Keynes enlisted to be a consulting surgeon to the Royal Air Force at the outbreak of World War II. In 1944 he was promoted to the rank of acting air vice-marshal.[8]
Keynes began working full-time at St Bartholomew's Hospital in London, where he worked under George Gask and Sir Thomas Dunhill, after returning from World War I.[9] Keynes used his influence as an assistant surgeon to advocate for limited surgery instead of the invasive radical mastectomy. Frustrated with the mortality rate and gruesomeness of the radical mastectomy, Keynes experimented by inserting 50 milligrams of radium in a patient's tumour.[10] He later observed that, "The ulcer rapidly healed ... and the whole mass became smaller, softer and less fixed."[11]
Keynes pursued his new idea through a number of trials, observing the effectiveness of injecting radium chloride into breast cancer tumours compared with the effectiveness of the radical mastectomy.[12] The promising results of these trials led Keynes to be cautiously optimistic, writing in 1927 that the "extension of [an] operation beyond a local removal might sometimes be unnecessary."[11] Keynes' outlook was considered a radical break from the medical consensus at the time. Keynes wrote in his autobiography that his work with radium "was regarded with some interest by American surgeons," but that the concept of a limited mastectomy failed to gain significant traction in the medical community at the time.[10][13] His doubts regarding the radical mastectomy were vindicated some 50 years later, when innovators like Bernard Fisher and others revisited his data and pursued what became known as a lumpectomy.[10] Limited surgeries, like the lumpectomy, accompanied by radiation are now the standard treatment for breast cancer.[10]
Keynes was also a pioneer in the treatment of myasthenia gravis.[14] Much like with breast cancer, the medical community knew little about how to treat the disease at the time. Keynes pioneered the removal of the thymus gland, which is now the standard treatment for myasthenia gravis.[14]
In 1955 Keynes received a knighthood for services to medicine.[15]
Keynes maintained a passionate interest in English literature all his life and devoted a large amount of his time to literary scholarship and the science of bibliography. He was a leading authority on the literary and artistic work of William Blake.[4] He also produced biographies and bibliographies of English writers such as Sir Thomas Browne, John Evelyn, Siegfried Sassoon, John Donne and Jane Austen. He was also a pioneer in the history of science, with studies of John Ray, William Harvey and Robert Hooke.[14] His biography The Life of William Harvey was awarded the 1966 James Tait Black Memorial Prize. Keynes also collected books, with a personal library with around four thousand works.[4]
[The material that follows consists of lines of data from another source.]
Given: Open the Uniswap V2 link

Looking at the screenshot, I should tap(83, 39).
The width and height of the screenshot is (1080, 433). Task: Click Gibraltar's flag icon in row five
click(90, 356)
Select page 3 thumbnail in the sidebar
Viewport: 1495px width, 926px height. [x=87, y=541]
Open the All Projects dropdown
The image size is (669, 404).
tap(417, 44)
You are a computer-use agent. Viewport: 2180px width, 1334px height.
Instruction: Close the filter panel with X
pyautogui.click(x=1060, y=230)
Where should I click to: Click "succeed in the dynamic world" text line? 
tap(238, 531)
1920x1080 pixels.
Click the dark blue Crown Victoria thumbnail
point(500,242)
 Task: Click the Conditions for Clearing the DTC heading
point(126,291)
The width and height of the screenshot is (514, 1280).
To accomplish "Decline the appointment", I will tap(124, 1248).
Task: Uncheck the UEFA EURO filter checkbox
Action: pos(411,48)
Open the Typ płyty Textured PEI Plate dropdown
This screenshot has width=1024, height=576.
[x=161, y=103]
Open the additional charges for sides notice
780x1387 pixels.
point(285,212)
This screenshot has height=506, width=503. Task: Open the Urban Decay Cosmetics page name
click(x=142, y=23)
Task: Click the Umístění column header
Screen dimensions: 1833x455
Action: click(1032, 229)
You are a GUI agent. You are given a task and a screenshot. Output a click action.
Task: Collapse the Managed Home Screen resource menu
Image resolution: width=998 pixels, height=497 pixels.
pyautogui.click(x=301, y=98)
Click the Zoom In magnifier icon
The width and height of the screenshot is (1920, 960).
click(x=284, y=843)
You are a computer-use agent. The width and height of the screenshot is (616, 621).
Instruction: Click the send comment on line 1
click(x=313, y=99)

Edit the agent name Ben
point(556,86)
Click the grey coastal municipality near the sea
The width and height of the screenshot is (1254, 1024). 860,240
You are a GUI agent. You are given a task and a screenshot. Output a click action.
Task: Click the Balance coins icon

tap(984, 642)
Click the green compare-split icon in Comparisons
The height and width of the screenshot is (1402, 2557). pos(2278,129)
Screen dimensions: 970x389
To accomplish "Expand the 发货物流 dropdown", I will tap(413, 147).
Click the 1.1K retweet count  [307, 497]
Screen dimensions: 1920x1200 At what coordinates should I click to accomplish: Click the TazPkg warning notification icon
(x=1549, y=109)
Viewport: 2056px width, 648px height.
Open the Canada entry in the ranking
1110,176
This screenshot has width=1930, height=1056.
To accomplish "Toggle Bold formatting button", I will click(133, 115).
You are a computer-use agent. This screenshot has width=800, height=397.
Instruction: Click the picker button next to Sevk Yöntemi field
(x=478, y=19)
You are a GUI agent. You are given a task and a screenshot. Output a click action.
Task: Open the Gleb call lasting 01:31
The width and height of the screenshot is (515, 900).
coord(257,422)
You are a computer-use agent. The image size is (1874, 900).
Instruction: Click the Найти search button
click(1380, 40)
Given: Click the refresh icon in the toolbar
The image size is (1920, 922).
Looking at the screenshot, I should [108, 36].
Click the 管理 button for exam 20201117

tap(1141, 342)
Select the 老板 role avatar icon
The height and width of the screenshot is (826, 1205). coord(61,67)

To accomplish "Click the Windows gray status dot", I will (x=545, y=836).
His autobiography The Gates of Memory was published in 1981, and he died the following year, aged 95. The Gates of Memory includes anecdotes of Keynes' numerous run-ins and friendships with other famous public figures. For example, Keynes often went climbing with George Mallory, the renowned British mountaineer; he also once performed life-saving treatment on Virginia Woolf after the budding author overdosed on pills.[15][13]
On 12 May 1917 Keynes married Margaret Elizabeth Darwin, the daughter of Sir George Howard Darwin and granddaughter of Charles Darwin. They had one daughter and four sons:
Keynes dedicated his life to his work and was also sociable with many friends. He took pride in never having been drunk, and was known by most as an affable, well-mannered man.[2]
Keynes' contributions profoundly influenced the fields of surgery and English literature. He pioneered limited breast cancer surgery accompanied by radiation, a strategy that has endured the test of time. His work on William Blake "was instrumental in establishing Blake as a central figure in the history of English art and literature."[6]
A library of his scholarly works, notes, and correspondences is held by the University of Cambridge.[8]